Reinitializing a Nodegroup
[0296] When there are no tables stored on a nodegroup, all
information that is retained about prior generations of the
nodegroup, and previous data that was stored on the nodegroup is
obsolete.
[0297] When the tablecount on a nodegroup returns to zero (is
decremented from 1 to zero) when the last table on it is deleted,
the nodegroup is reinitialized.
[0298] When a nodegroup is reinitialized, all generations other
than generation 1 are discarded, and all participating nodes in the
nodegroup may be included in the first generation of the newly
reinitialized nodegroup. The default allocation strategy is applied
to the newly reinitialized nodegroup.
Storing Distribution Maps
[0299] From the preceding sections, the detailed description and
the illustration in FIGS. 17, 18, 19, 20, and 21, it will be
apparent that the only distribution map that is ever updated is the
distribution map associated with the current generation.
[0300] Different generations of the distribution map may be stored
in different formats. In one embodiment, extremely efficient
compressed bitmaps may be used for all generations of the
distribution map, except the current generation. The current
generation, may be an uncompressed bitmap or a collection of
uncompressed bitmaps.
ACID implications for EDD
[0301] An EPDBMS that provides complete ACID (Atomicity,
Consistency, Isolation and Durability) semantics.
[0302] All changes that are made to a distribution map as part of a
database transaction are committed to the database as part of that
database transaction. The Transaction Coordinator (1605) is
responsible for ensuring that transactions are either completely
committed or not committed at all. The Transaction Coordinator
works with the Query Execution Engines on each node and the Client
Connection Manager on the Controller Node to ensure that data
integrity is preserved.
Heterogeneous Persistent Data Stores
[0303] FIG. 22 provides an illustration of a parallel elastic
database management system illustrating heterogeneous persistent
data stores, according to one embodiment. In this figure, an EPDBMS
is shown where one storage node, 2201 is part of a nodegroup called
email-nodegroup that is associated with a single table called
EMAIL. This table is a relational representation of data that is
stored in some external email server that speaks the well-known
IMAP protocol.
[0304] In practice, IMAP mail servers such as the mail services
provided by companies like Google have extremely efficient search
algorithms that are tailored towards email messages.

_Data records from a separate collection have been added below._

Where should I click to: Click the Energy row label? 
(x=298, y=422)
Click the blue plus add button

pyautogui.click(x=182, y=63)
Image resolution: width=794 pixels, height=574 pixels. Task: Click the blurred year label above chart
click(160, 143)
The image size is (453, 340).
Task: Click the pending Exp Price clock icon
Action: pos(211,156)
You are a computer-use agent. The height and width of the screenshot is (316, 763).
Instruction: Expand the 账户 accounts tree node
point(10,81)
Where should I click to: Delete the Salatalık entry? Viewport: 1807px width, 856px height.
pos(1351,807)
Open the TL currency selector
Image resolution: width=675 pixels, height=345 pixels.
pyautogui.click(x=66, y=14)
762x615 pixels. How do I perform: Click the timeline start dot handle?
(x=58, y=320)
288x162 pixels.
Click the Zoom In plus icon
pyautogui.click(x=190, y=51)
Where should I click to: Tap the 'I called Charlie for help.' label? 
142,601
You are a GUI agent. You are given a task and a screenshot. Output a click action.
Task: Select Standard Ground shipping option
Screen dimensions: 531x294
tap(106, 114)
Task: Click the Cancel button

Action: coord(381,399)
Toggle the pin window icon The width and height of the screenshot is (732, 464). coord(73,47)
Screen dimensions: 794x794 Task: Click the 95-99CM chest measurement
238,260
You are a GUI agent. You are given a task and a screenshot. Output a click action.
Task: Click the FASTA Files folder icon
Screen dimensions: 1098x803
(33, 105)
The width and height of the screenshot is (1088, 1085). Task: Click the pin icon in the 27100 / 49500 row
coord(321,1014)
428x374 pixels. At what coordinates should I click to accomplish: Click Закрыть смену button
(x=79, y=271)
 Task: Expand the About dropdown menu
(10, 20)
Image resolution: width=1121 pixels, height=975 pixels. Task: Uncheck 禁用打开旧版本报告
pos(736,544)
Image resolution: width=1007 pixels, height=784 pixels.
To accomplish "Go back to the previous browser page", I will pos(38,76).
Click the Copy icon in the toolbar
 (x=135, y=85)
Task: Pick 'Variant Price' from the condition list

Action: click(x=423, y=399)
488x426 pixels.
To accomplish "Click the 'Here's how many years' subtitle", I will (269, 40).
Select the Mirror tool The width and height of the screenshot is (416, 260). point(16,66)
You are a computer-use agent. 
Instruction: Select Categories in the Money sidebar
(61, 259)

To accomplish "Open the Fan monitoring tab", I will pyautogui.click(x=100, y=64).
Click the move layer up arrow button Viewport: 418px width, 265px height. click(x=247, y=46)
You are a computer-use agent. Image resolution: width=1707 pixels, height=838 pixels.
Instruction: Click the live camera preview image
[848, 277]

[0305] A client 2260 submits a query that contains a "join" between
two "tables", one is CUSTOMER, and the other is EMAIL. CUSTOMER is
associated with the storage-nodegroup, and stored on storage nodes
2202, 2203 and 2204.
[0306] The submission of this database query (2261) causes the DQP
(2251) to construct a query plan (2252). Observe that Step 1 of the
query plan is expressed in a language understood by the node
software on node 2201 that resembles (closely) the native language
of the Email Server (2220) that actually stores the data for the
table EMAIL. Steps 2 and 3 are expressed in a language understood
by the node software on nodes 2202, 2203, 2204, 2231 and 2232.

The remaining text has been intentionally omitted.